Aufgaben:
[1] Zu welchem Zeitpunkt werden die Portugiesen laut dem Lesetext erneut zu den Urnen gerufen, und zu welchem Zweck?
[2] Wiederholen Sie wortgetreu den Abschnitt des Lesetexts von „Nicht so in“ bis „Staatspräsidenten zu wählen.“.

Lesetext:
==*==
Nicht so in Portugal. Dort betrachtet der amtierende Premier Francisco Sa Carneiro seinen Wahltriumph vom 5. Oktober, den er mit der aus rechtsliberalen Sozialdemokraten, Christdemokraten und Monarchisten gebildeten „Demokratischen Allianz" zustandebrachte, lediglich als Etappensieg.

Denn die Würfel über die politische und wirtschaftliche Zukunft Portugals sind mit dem Wahlsieg der konservativen Mitteparteien nicht endgültig gefallen. Die entscheidet sich Anfang Dezember, wenn die Portugiesen erneut zu den Urnen gerufen sind, um einen neuen Staatspräsidenten zu wählen.

Dem Staatspräsidenten steht nach der portugiesischen Verfassung viel mehr politische Macht zu als den meisten anderen Staatschefs in westeuropäischen Ländern. Er hat zusammen mit dem aus Militärs gebildeten Revolutionsrat etwa auch darüber zu wachen, daß der in der Verfassung von 1976 ausdrücklich festgeschriebene „sozialistische Entwicklungsweg für Portugal" von den jeweils regierenden Parteien auch konsequent eingehalten, die „Sozialisierung von Produktion und Vermögen" vorangetrieben wird.
==*==
Gegebene Daten:
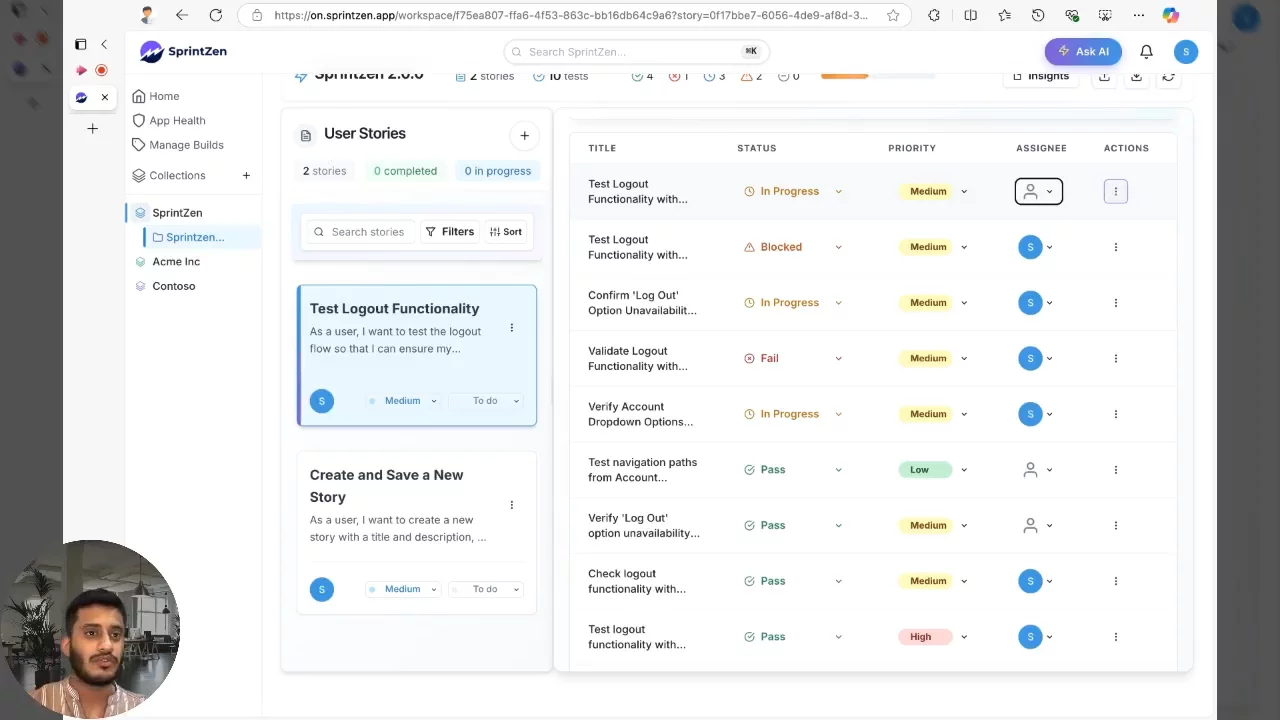The image size is (1280, 720).
Task: Click the add user story plus button
Action: coord(524,135)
==*==
Lösungen je Aufgabe:
[1] Anfang Dezember, um einen neuen Staatspräsidenten zu wählen.

[2]
Nicht so in Portugal. Dort betrachtet der amtierende Premier Francisco Sa Carneiro seinen Wahltriumph vom 5. Oktober, den er mit der aus rechtsliberalen Sozialdemokraten, Christdemokraten und Monarchisten gebildeten „Demokratischen Allianz" zustandebrachte, lediglich als Etappensieg.

Denn die Würfel über die politische und wirtschaftliche Zukunft Portugals sind mit dem Wahlsieg der konservativen Mitteparteien nicht endgültig gefallen. Die entscheidet sich Anfang Dezember, wenn die Portugiesen erneut zu den Urnen gerufen sind, um einen neuen Staatspräsidenten zu wählen.